This paper presents a detailed study of the effect of this error on clinical parameters derived from EIT images and the implementation of this mathematical correction method as a standalone tool. It also defines the minimum specification required for future EIT systems to monitor infants and children’s lung function.

2 Data correction

Three approaches have been proposed: linear interpolation, phase correction in the frequency domain (both on the boundary voltage data) [6], and use of a regularization prior within the reconstruction algorithm which takes into account the temporal and spatial effects in the sensitivity matrix used [7]. The intention of this work was to create a standalone tool, which researchers and clinicians could use with their existing data collection, image reconstruction and analysis software.

The use of a regularization prior approach did not meet this criterion as it would require changes to the image reconstruction software used. Therefore no attempt has been made to verify the accuracy of such an approach.
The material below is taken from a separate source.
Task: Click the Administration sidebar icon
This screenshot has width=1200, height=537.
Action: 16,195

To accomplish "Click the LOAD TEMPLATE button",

The frequency domain phase correction is computationally more expensive than linear interpolation, but modelling shows it to be more accurate, particularly for those EIT applications most likely to benefit from this correction (data from neonates and animal models of neonates, collected using older EIT systems, with frame rates of 10–20 frames per second).Footnote 2 The signal from a single electrode combination was modelled as a 1 Hz sine wave, representative of neonatal breathing. This was sampled twice at 13 Hz (data1 and data2) with the sampling for data2 starting 1/26th of a second after that for data1. data1 represents the data values at the start of the data frame (the ‘true’ or ‘target’ values), and data2 represents the data values which would be measured by this representative electrode combination ~ half way through the data collection sequence. Linear and phase corrections were then applied to data2 to correct for this 1/2 frame delay, thus aligning the datasets. The point by point percentage difference between data1 and data2 was then calculated for each case.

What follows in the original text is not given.